National leader Christopher Luxon says an upcoming European Parliamentary trip is "really important" and will help politicians build international relationships.
Speaker Trevor Mallard and National MP Judith Collins are leading a delegation of MPs who are travelling to Europe to help smooth the path for New Zealand's free trade agreement with the European Union.
The party will leave the country shortly after the Budget on May 19 and visit Crete, Athens, Rome, Warsaw, Brussels and Dublin. The MPs will also receive security briefings on the Ukraine invasion.
The trips have been criticised in the past with accusations they are unnecessary, tax-payer funded perks for already wealthy politicians.
It's a sentiment shared by ACT which has turned down the offer for two of its members to join, saying the trip has no clear purpose.
"These tours are expensive and it’s taxpayers who pick up the bill," ACT whip Brooke van Velden told the NZ Herald.
"It would be especially inappropriate to go on a taxpayer-funded junket without a clear policy purpose when debt and inflation are at record highs and Kiwis are feeling the pinch."
But speaking with AM on Wednesday, Luxon said the trip plays a key role for New Zealand commercially.
"Every year there is a speaker's tour and in this case they're going to Europe. We are trying to do an EU free trade agreement with the Europeans at the moment.
"It's really important from a parliamentarian point of view. Parliamentarians [need to have] people to people contacts up there in Europe as part of a broad set of negotiations."
━━━
**Task requirements**
Pick up the article on the European parliamentary trip after its last sentence and continue it.

Saved entries:
━━━
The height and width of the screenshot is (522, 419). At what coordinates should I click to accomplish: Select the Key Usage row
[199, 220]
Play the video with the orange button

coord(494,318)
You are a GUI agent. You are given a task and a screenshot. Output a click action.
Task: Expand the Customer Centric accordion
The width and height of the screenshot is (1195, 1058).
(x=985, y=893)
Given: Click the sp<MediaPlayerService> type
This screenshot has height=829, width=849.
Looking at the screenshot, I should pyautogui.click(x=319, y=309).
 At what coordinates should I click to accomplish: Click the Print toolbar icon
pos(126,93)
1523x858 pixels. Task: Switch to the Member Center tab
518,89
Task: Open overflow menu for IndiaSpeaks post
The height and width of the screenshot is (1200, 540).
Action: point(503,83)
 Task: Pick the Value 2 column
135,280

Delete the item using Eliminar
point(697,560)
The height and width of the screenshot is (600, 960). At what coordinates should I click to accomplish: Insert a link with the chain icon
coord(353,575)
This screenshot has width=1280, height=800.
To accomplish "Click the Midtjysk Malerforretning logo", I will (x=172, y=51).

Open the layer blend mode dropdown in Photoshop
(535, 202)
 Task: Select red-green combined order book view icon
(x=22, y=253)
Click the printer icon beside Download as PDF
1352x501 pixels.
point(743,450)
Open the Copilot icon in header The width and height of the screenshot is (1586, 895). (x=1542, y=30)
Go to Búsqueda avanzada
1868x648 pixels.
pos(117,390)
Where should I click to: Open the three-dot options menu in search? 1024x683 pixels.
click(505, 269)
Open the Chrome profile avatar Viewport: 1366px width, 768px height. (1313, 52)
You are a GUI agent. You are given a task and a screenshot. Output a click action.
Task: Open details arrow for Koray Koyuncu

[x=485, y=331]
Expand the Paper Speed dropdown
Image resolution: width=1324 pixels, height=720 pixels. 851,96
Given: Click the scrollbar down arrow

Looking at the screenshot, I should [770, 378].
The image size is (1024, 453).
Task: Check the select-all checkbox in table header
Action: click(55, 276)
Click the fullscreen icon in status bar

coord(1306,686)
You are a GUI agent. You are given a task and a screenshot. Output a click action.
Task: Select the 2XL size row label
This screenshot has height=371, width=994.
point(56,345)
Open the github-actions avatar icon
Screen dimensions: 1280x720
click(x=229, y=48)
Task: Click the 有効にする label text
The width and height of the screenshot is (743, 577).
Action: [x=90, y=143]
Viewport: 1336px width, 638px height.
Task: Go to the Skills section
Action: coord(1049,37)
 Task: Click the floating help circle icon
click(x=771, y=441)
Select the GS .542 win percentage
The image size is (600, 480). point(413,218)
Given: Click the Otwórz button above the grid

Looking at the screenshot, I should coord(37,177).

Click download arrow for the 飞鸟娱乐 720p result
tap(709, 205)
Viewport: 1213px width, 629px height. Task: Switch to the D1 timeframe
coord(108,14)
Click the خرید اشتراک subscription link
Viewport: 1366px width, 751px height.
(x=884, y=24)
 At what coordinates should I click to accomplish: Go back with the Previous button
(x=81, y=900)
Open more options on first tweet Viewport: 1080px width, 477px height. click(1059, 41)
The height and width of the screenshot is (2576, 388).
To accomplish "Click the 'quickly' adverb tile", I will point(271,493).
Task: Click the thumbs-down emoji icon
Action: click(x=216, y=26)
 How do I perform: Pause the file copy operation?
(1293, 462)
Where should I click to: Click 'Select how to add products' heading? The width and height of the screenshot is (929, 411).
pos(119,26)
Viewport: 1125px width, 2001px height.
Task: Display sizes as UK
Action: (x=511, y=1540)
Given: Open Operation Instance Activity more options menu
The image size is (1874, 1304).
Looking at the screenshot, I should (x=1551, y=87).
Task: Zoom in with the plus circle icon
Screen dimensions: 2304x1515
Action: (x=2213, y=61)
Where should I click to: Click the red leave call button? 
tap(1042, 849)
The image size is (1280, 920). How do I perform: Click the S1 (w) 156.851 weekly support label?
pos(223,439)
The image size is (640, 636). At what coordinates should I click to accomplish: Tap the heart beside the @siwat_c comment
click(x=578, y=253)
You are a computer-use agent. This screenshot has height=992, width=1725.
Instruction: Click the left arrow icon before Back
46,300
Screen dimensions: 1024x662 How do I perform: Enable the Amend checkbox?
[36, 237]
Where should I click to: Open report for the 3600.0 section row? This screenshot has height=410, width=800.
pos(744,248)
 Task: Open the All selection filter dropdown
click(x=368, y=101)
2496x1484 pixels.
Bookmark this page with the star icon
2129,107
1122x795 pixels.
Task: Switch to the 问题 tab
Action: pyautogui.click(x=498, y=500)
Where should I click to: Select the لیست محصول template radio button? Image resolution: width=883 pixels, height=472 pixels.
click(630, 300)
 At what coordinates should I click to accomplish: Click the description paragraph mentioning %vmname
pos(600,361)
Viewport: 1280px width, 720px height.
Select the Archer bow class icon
━━━
**Final answer**
Luxon said National decides who goes on the trip via a caucus vote - in this case the MPs are Collins and agriculture spokesperson Barbara Kuriger.
"Fundamentally I don't think it is a bad thing. These parliamentarians need to build relationships, it helps us commercially and I think it's important," Luxon said.
Mallard seemed to agree, telling the Herald the trip will play a key role in trade agreement negotiations.
"It is the first delegation since 2019, and there was a lot of discussion about Europe being the priority because of the FTA.
"It is the biggest thing that parliamentarians will be involved in that affects New Zealand probably for the next five years.
"It is in the interest of every New Zealander that we have a successful free trade agreement," he told NZME.
Prime Minister Jacinda Ardern has just returned from her first international trip since the pandemic began.
The Prime Minister, her fiancé Clarke Gayford, Trade Minister Damien O'Connor, ministry officials, a 12-strong business delegation and members of the media travelled to Singapore and Japan.